I don’t know about you but I hate having the wool pulled over my eyes.
“The core” (as in “core strength”) is one of the buzziest words around at the moment – it is in the magazines, gyms, on the radio, Strictly Come Dancing, it is everywhere.
Well why shouldn’t everyone be talking about the core?
Doesn’t everyone think it’s super important, in fact, the best thing since sliced bread? Who can blame all the people who are using “core strength” to sell things to everyone. After all it gets your attention does it not?
You may have noticed the core was talked about a lot on Strictly Come Dancing. Especially the fact that a strong core is essential to be able to perfect some of the spins and turns.
Yes, a strong core is important in dance, however it is not solely responsible for ballroom-quality turns, and it is certainly not the “holy grail” it is often presented as.
So what is this “core” thing anyway?
The core muscles are deep muscles (there is a clue in the name). The following are not the only core muscles but are the deepest ones: the Multifidus, Diaphragm, Pelvic floor and Transverse Abdominus.
And yes, they are just muscles – muscles that work together to help you function safely and effectively, either in everyday life or in your leisure activities.
So of course it’s important that they are kept strong and in shape. And many, many exercises are touted as being for “core strength”.
Yet a lot of these core exercises are potentially counterproductive.
As already mentioned, the core muscles are just muscles and therefore should be exercised at the correct intensity (just like any other muscle in the body) i.e. low until you have built up their strength.
Unfortunately this is not the case in most exercise classes. I have often seen core muscles being exercised at way too high an intensity. Now, high intensity exercises might feel fabby and people often think “whoop whoop this is really working”. But they’d be wrong.
So by working the core muscles at a high intensity does that not mean you are getting the best results?
Unfortunately this is not the case. Working any muscle at too high an intensity too soon or often, just leads to injury.
Plus, the body is smart and compensates for the exercise being too hard by bringing in other parts of the body. Again this is likely to lead to injury as the load transfers to other muscles, which may also be weak.
This over-emphasis on “core strength” rather than whole body strength is, I believe, a big problem in the fitness industry.
(Then there is the issue of how to train the core.
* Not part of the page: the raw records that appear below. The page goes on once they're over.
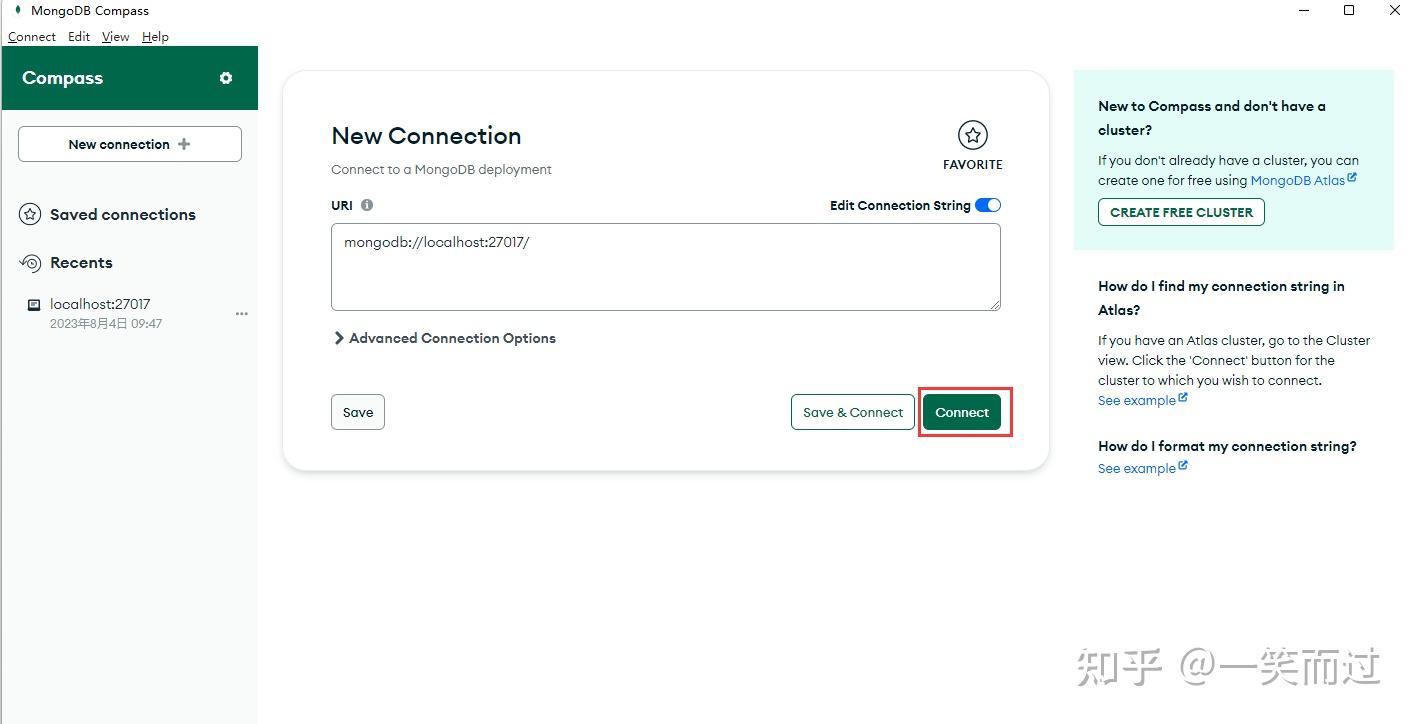1417x724 pixels.
Task: Click the server icon next to localhost:27017
Action: 32,304
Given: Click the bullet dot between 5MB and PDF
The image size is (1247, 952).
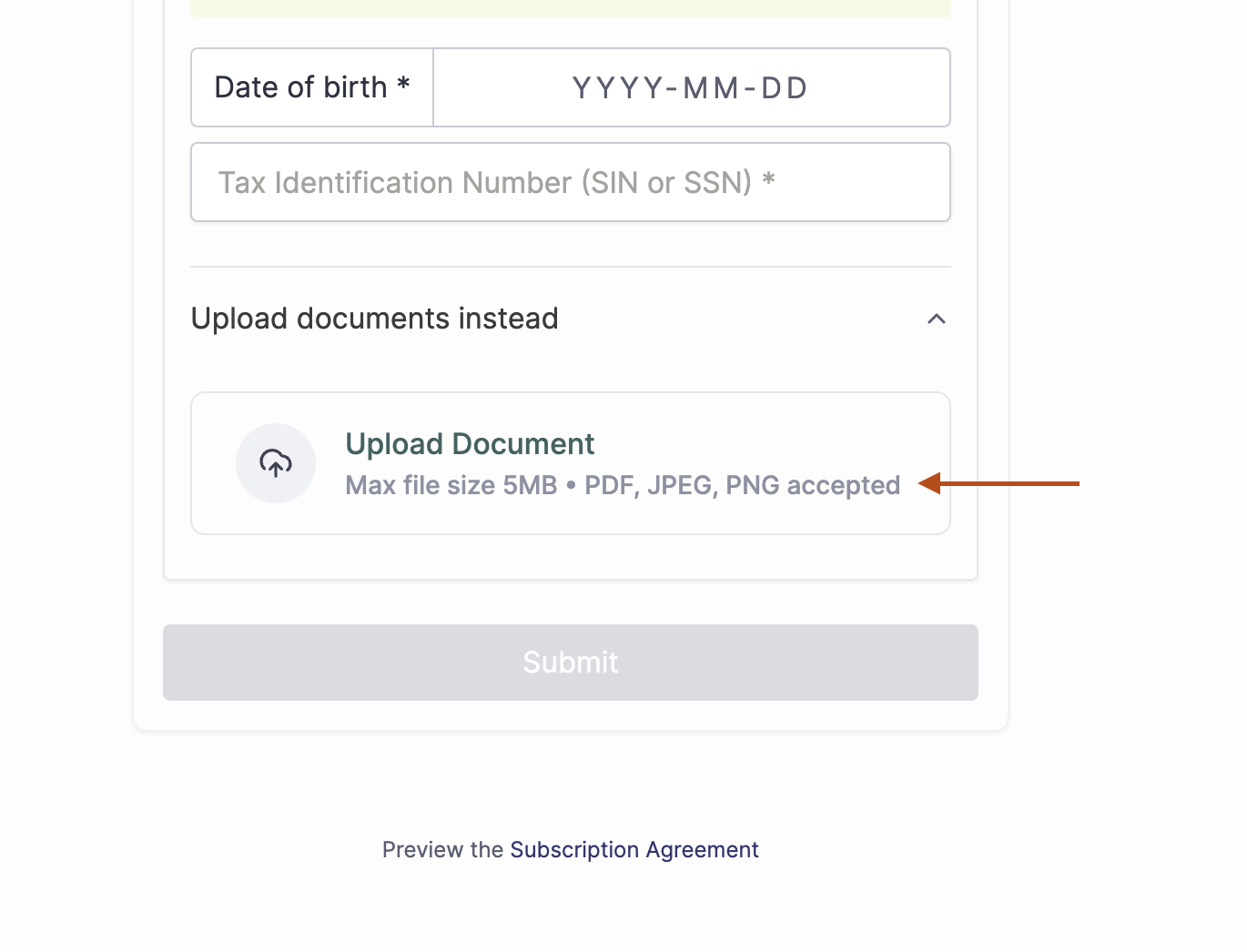Looking at the screenshot, I should [571, 486].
Like all muscles, the core should be trained in different ways, both statically and functionally (meaning movement, well, we don’t stand still do we?) but let’s leave that discussion for another day.)
So what does this mean for you?
Unfortunately for you, most core classes do not tailor the exercises to you the individual, and will either encourage you to “just keep doing it” in the hope that you will someday be able to, or, give out modifications of the exercise being taught.
This leads to you feeling demoralised and frustrated that you are not “progressing” and gaining the results you want. (Or getting injured and not being able to train at all.)
The Douglas Method approaches the core muscles differently.
Your body is a system not a set of parts.
Core strength is developed as part of a range of strengthening exercises rather than being treated as the “holy grail” of exercise.
And you are an individual. So the answer to the question “what is the correct intensity?” will vary from person to person. The Douglas Method’s highly personalised training helps you pitch all exercises, including core exercises at the correct level for you.
I like to think of The Douglas Method as the stepping stone to help people, you see I don’t like to see people fall into the pond of modifications and alternatives.